Here, in the early space days, the ancient and persistent lie of “Motherworld” was exposed. The genders had always bent the other way. A woman must be possessed. A gentle wooing by go-betweens, then the men were sent out from the aggressive bigger blue dot to lay claim to the world next door. They drove round in their machines, put their feet on it, stuck their flags in it, made it theirs. A forced marriage of worlds. After wedding, impregnation. The barren must be made to carry life. The arrogance was monumental, the vision more than its equal. It was a big universe out there, and hostile to clever carbon.
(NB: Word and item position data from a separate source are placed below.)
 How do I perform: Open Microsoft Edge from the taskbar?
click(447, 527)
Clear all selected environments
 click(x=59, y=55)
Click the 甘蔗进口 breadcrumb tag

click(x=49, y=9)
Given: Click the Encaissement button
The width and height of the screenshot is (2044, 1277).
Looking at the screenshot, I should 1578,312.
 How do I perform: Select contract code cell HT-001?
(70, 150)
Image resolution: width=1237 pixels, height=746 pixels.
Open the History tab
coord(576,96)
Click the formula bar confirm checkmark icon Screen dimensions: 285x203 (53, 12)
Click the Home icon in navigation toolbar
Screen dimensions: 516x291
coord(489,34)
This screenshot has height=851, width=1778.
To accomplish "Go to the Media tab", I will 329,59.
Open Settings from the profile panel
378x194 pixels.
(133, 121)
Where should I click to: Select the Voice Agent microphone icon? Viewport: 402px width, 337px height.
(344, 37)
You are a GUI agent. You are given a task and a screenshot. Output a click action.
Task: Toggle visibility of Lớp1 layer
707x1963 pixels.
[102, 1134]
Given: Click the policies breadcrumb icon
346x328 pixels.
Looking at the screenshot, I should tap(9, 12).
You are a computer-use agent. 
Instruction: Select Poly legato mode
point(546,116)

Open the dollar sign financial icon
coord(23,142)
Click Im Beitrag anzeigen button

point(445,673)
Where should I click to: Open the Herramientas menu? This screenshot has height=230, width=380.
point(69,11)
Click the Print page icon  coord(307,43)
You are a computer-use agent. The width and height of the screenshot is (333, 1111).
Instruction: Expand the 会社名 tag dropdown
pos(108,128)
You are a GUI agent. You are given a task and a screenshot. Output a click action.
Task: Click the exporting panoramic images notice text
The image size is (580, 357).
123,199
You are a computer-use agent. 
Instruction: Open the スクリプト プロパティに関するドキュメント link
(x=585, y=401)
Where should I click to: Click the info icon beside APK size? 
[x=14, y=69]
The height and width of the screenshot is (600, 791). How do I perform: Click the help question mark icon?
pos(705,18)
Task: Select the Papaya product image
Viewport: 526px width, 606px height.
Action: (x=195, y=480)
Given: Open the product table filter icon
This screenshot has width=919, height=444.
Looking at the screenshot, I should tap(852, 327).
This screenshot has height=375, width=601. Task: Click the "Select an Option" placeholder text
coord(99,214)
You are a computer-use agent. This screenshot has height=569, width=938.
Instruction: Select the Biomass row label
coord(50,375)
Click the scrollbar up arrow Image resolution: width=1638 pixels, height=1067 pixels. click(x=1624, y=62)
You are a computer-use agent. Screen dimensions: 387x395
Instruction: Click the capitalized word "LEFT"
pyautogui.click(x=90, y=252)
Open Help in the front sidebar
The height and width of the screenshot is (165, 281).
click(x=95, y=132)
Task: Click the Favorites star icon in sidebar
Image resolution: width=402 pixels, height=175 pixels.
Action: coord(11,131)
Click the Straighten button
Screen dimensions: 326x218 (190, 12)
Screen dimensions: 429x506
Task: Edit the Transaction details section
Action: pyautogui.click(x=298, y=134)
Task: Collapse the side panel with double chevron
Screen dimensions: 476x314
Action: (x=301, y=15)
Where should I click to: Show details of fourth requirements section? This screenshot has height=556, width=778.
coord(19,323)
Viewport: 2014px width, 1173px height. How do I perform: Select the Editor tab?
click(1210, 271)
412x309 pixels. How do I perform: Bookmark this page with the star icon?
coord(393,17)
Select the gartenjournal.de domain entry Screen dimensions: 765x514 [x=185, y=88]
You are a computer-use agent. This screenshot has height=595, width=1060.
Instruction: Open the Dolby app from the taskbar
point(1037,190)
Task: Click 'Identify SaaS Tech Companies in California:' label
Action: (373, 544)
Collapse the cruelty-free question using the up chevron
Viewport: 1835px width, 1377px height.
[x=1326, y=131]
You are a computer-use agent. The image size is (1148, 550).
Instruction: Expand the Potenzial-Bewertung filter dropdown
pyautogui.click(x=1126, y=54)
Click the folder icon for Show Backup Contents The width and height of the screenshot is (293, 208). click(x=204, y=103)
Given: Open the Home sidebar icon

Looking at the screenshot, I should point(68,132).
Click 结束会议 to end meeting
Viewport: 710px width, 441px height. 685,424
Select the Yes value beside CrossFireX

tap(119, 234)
But even the technologically extended lives of the golden who controlled the home planet’s immense resources were too short to measure the scale of transforming one world into another. Water gushing down the dried-up riverbeds, spring green blooming across the high plateaulands, waves breaking on the red shores of shallow blue seas: these were visions no amount of their wealth could buy them. Their engineering advisers gave them a quick, flashy, hideously pricey fix: see that great rift valley? Four and a half thousand kilometres long, five kilometres deep? Stick a glass roof over it. Turn it into one mother of a greenhouse. Better still, make it to last. Build it out of diamond. Diamond as big as the Ritz? Phah! Diamond as big as a continent. Good, hard science. Technical and manly.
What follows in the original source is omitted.